***** Given data *****

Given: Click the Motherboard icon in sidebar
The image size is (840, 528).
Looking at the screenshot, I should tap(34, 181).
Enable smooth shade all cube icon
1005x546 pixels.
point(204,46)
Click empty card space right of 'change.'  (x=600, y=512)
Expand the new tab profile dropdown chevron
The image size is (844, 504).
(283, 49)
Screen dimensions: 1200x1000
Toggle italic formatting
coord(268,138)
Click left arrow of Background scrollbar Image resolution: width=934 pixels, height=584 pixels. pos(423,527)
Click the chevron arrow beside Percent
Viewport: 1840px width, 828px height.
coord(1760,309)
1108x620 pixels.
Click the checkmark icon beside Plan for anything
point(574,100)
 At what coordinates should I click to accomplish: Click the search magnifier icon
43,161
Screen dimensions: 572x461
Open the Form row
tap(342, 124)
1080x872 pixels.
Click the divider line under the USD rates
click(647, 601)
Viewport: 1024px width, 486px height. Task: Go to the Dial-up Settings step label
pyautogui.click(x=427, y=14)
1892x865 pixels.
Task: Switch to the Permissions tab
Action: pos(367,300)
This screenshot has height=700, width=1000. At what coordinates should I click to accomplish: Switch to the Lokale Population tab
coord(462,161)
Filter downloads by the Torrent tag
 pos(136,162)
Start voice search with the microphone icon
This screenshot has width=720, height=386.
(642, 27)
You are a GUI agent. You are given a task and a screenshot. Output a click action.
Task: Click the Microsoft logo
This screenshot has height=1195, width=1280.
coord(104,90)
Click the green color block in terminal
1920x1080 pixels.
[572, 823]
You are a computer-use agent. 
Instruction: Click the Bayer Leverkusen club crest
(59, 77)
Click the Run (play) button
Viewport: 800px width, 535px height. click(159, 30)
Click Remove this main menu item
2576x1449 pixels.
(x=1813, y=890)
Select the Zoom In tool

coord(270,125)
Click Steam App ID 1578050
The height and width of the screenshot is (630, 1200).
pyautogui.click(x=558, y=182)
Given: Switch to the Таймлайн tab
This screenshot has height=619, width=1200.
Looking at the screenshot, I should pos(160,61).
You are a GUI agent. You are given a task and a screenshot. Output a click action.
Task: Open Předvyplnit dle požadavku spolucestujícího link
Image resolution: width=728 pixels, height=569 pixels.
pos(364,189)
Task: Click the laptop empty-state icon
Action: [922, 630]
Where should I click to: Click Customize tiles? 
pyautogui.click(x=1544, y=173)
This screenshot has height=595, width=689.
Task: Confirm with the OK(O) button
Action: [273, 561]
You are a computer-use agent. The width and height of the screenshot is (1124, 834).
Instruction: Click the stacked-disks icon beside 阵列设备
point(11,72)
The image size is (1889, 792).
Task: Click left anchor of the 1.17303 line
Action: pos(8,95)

*****

> [What you should do] Which lines above hold the string "arrow"? Copy each of them.

> [Problem solution]
Click left arrow of Background scrollbar Image resolution: width=934 pixels, height=584 pixels. pos(423,527)
Click the chevron arrow beside Percent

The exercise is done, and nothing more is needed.